Elleri saçlarıma gittiğinde, "Gelme." Dedi rahat sesle. Dudaklarını tekrar araladığında söyleyeceklerinin hiç hoşuma gitmeyecek şeyler olduğunu anlamak muzip yüz ifadesinden belliydi. "Gelme istersen, sen bilirsin ama?"
"Ama?"
"Beste'ye gün yüzü doğar." Dediğinde içimdeki pozitif olan her duygunun kanımdan çekildiğini hissettim. "Zaten biliyorsun Kaya'ya yanaşmak için yer arıyor. Sen olmayınca sineklerin ineğe yapıştığı gibi yapışır."
Benzetmesine güldüğümde o da güldü benimle birlikte. "Kaya yüz vermez ona." Diyerek hemen savunmaya geçtim. "Denediğiyle kalır."

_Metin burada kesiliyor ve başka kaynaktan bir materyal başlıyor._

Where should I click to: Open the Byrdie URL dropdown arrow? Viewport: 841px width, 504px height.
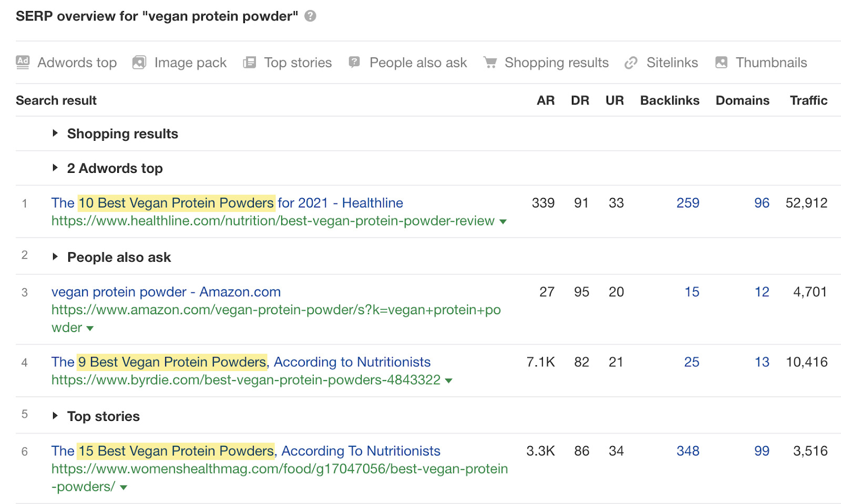click(x=449, y=381)
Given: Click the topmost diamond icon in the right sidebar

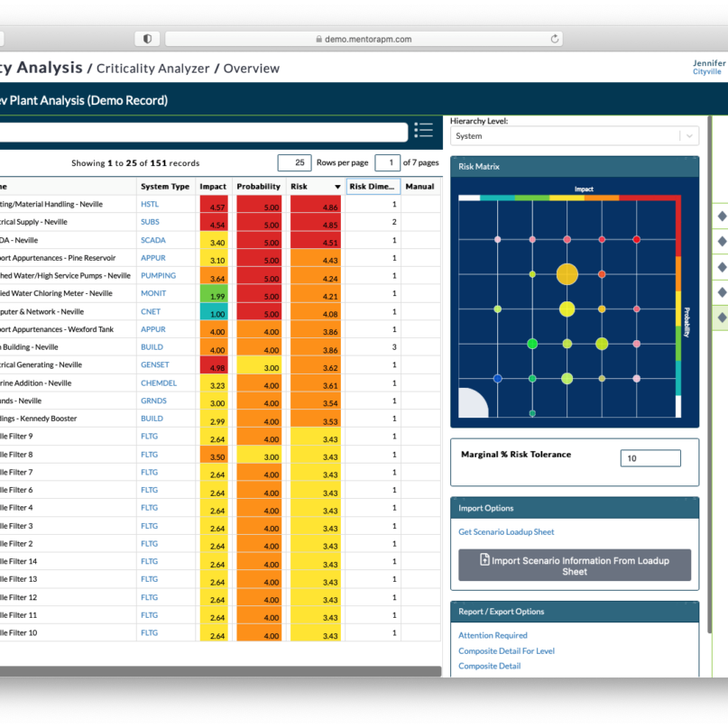Looking at the screenshot, I should [x=722, y=217].
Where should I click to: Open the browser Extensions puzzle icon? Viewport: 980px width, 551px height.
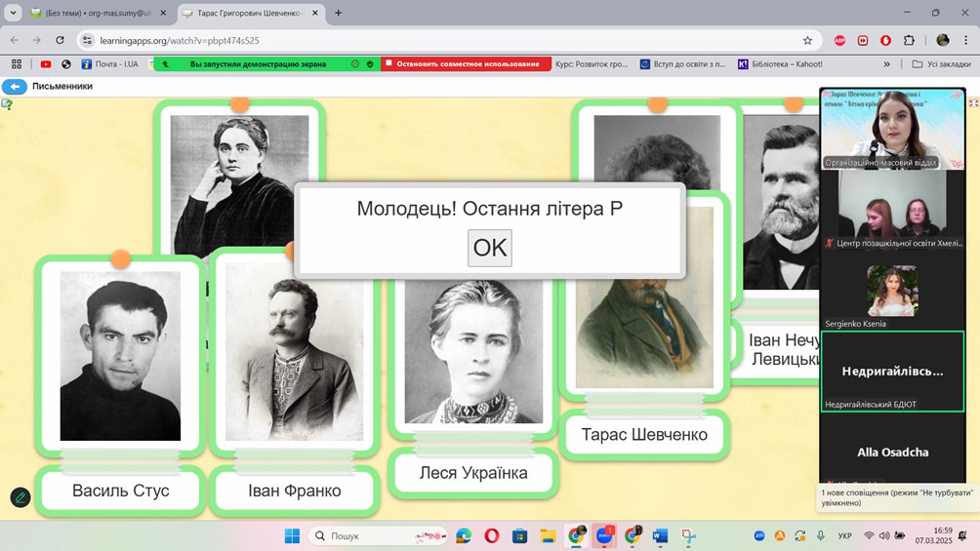(x=909, y=40)
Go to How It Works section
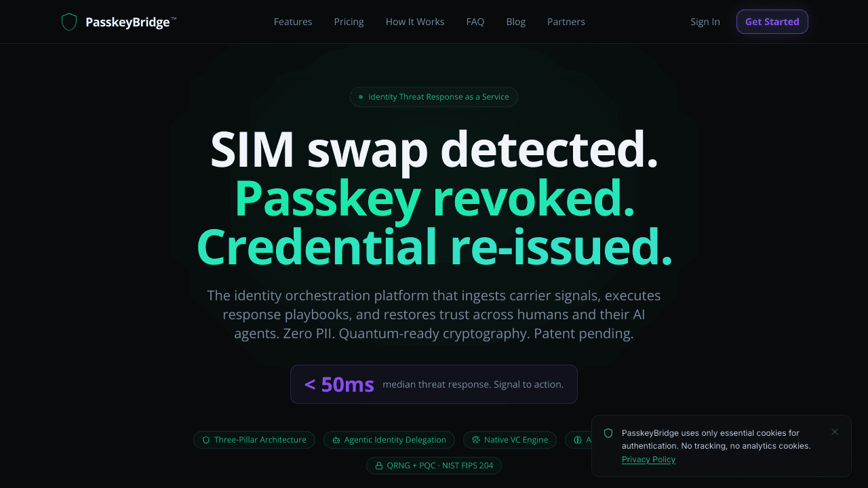This screenshot has width=868, height=488. [x=415, y=22]
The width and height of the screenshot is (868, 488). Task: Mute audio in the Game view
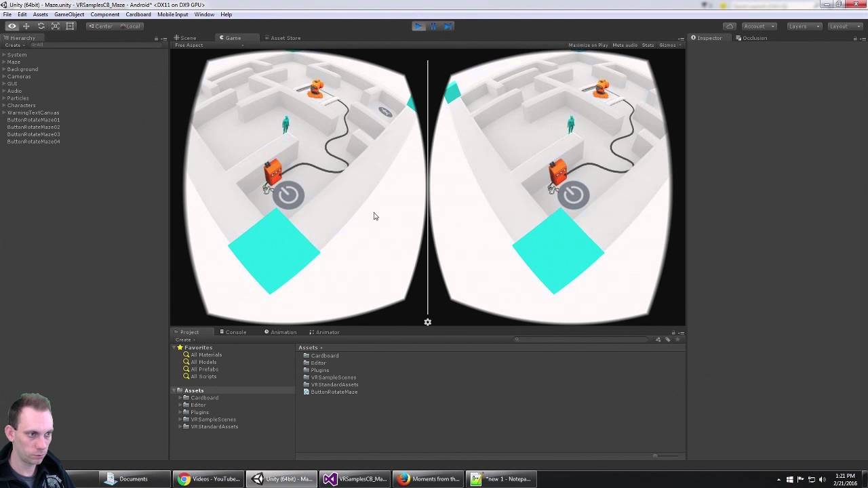(x=625, y=45)
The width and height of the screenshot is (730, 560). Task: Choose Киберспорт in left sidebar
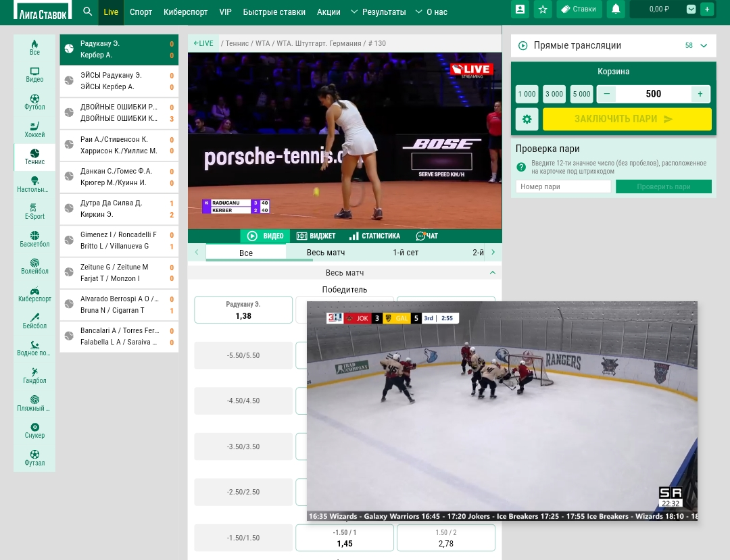pos(34,294)
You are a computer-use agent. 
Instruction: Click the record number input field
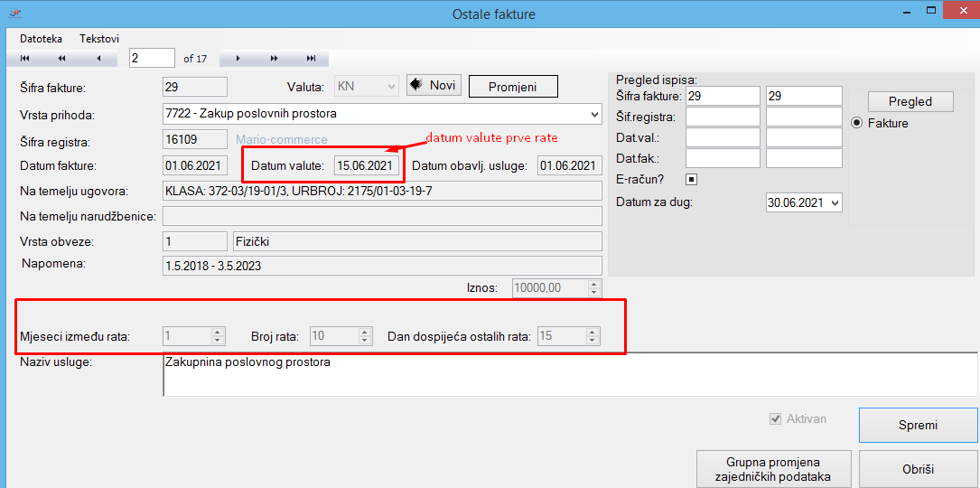pos(152,58)
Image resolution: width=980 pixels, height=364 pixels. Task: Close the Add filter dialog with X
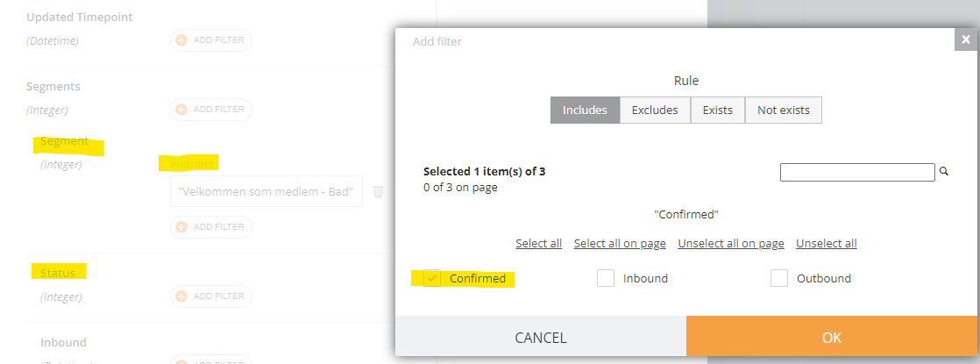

"Öyle tabii. Zaten Kaya'nın gözü senden başkasını görmüyor ama Beste'nin yapacağına kayıtsız mı kalacaksın?" alttan alttan beni manipüle etmeye çalışıyordu ve her ne kadar istemesem de beceriyordu.
Beste gerçekten gelmediğimi görür görmez Kaya'ya yapışırdı. Onu Kaya'dan uzak tutan benim varlığımdı. Benden çekindiği için arkadaş ayağına olsa bile yanaşamıyordu ona. Her ne kadar başlar da yaklaşmaya çalışsa da benim tepkilerimi gördükten sonra cesaret edemiyordu. Kaya ona her ne kadar yüz vermese de uğraşmaktan vazgeçmiyordu.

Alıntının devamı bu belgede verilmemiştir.